Challenges of Building Fraud Detection and Prevention Systems

Techniques to detect and prevent Frauds: Expert driven fraud detection and prevention technique represents a good starting point and complementary to other approach used.  Alternatively, used techniques should be accurate, operationally efficient and cost efficient.  All these qualities can be observed in statistically used credit score card or customer churn model.  These solutions are data-based and an application of supervised learning. They are built upon the vast amount of data available and it takes 3 to 6 months to build a model. Once they are built, they can be checked for accuracy on monthly basis and can be calibrated if required.  It keeps the cost in control.  If critical variable used are maintained, its easy to do operationally compute fraud and non-fraud cases. It takes us towards the data driven solutions.  To make these solutions usable for transactional processing such as credit card transaction decision making, they need to be automated.  Rule engine integrated with data driven solution provides answers to it.
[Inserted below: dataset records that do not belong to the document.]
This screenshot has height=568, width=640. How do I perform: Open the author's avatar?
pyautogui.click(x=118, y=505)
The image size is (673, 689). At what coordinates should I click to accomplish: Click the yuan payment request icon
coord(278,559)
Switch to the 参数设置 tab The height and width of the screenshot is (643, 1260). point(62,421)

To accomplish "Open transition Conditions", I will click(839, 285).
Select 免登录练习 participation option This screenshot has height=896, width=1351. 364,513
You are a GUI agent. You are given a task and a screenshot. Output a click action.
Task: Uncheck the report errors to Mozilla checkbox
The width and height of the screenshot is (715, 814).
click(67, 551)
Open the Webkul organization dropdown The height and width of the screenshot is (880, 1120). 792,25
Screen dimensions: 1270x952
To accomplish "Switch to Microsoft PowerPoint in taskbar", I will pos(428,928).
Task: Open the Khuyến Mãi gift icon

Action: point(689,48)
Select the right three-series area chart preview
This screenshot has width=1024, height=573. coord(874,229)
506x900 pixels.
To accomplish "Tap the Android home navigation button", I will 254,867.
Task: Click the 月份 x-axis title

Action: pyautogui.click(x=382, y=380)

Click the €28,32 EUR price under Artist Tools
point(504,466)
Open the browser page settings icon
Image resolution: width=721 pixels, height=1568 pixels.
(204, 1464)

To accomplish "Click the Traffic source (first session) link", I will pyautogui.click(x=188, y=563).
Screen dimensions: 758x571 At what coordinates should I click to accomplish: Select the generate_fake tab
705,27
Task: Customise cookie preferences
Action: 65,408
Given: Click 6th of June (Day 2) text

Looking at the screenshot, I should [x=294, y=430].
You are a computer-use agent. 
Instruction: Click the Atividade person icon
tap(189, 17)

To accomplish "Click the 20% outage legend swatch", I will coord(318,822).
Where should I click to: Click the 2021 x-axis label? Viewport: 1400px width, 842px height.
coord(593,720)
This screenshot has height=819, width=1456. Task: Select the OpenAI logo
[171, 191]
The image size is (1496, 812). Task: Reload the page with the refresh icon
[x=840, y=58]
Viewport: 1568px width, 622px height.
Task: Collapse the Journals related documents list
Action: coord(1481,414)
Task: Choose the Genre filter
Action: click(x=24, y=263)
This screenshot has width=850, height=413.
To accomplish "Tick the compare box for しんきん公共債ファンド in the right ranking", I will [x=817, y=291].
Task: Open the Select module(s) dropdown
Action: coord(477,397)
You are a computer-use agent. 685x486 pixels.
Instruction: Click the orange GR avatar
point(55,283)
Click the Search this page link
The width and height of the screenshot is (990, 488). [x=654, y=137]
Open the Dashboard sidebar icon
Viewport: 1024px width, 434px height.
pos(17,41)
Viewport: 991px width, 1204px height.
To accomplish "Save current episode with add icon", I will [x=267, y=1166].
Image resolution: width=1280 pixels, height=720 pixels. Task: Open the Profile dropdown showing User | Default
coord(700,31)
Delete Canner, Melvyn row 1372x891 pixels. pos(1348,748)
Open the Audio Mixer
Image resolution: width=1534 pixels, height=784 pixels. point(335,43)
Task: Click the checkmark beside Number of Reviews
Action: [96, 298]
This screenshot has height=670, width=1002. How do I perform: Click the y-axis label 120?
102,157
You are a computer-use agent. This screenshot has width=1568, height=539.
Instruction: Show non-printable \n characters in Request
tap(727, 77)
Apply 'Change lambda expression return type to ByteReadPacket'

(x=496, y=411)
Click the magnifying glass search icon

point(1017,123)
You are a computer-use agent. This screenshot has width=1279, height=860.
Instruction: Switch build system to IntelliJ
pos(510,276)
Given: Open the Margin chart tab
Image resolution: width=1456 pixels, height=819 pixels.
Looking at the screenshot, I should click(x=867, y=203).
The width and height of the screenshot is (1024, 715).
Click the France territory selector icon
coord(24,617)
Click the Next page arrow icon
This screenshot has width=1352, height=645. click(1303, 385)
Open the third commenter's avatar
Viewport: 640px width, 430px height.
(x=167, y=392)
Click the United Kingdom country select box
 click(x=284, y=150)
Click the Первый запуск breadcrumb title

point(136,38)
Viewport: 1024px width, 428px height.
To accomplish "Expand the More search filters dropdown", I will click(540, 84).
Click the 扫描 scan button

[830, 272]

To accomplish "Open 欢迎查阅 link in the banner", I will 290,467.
Although data driven solutions provide answer to the problem. But they are based on historical data and fraud pattern. Fraud is dynamic thing, fraudster change their way of doing frauds, as soon as they start getting caught. They experiment with fraud detection and prevention system and find a new way of doing fraud. So, fraud detection and prevention system need to evolve with time as fraudster find new ways of doing frauds.  It takes us towards the unsupervised learning. Descriptive analytics is used to detect the possible anomaly or outlier in the system. Outlier techniques helps in detecting the new fraud pattern and catch the new way of doing the fraud.

In addition to supervised and unsupervised techniques, it makes sense to utilize the already available information.  Fraudsters normally operate in groups, plan and execute those plans.  So, it helps when social network analysis is performed to find the network of people committing frauds based on few critical variables.  That’s where fraud ring is introduced, any customer part of a fraud ring is investigated thoroughly for suspicious fraud.

An effective fraud detection and prevention system uses the all the three techniques as complement to each other to detect and investigate frauds.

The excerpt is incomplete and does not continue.